Van jazz luisteren in The Village en Matilda op Broadway

Tot squirrels vangen in besneeuwd Central Park

Het had van ons allemaal nog wel dagen mogen duren.

Maar misschien is dat de magie van 'weten dat iets bijna afgelopen is: het maakt dat je de laatste momenten extra intens wil beleven. Dat je elke seconde, elke ervaring in je op wilt nemen, vast wilt houden en voor altijd in je geheugen op wilt slaan. Van dit moment op die ferry in New York tot de nacht van het lamsbeen in Beijing. Het kampvuur bij de rivier in Mongolië. De tipi's. De rendieren. De ijsjes van zure paardenmelk. De weeïge geur van zuivel en vlees . De zandduinen van de Gobi-woestijn. De oplichters in Yangon. Ontbijten met Mohinga. De beenroeiers van Inle Lake. De zonsopgang in Bagan. De Dengue van Dop. Al die panfluitjes. Al die avocado's. Al die kleffe zoete broodjes. De eindeloze busritten. De wandeltocht naar Machu Picchu. De Megaburgers in Bogotá. De koffie in Salento. De nachten, de lange nachten in Cali. Al die vreemden, al die vrienden. De rum en de salsa. De betovering van Punta Gallinas.

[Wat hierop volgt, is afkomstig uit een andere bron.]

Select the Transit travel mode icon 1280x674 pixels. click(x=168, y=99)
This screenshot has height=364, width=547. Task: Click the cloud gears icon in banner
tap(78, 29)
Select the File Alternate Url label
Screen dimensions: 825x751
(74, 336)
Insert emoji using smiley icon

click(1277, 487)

Al die beelden. Al die geuren. Al die geluiden. We willen ze niet loslaten, zijn bang om ze kwijt te raken. Maar hoe harder je je best doet, hoe meer je tot het besef komt dat iets 'extra beleven' en 'extra onthouden' niet bestaat. Het enige wat we kunnen doen, is de ervaring nemen zoals die was. Dankbaar zijn voor alles wat we samen hebben mogen beleven. Beseffen dat de ervaring van reizen nog waardevoller is als je een thuis hebt om naar terug te keren.

Af en toe samen stilstaan. Terugdenken. En erop vertrouwen dat je de dingen die je werkelijk geraakt hebben met je meedraagt.

Voor altijd.

Bedankt dat jullie met ons mee hebben gereisd!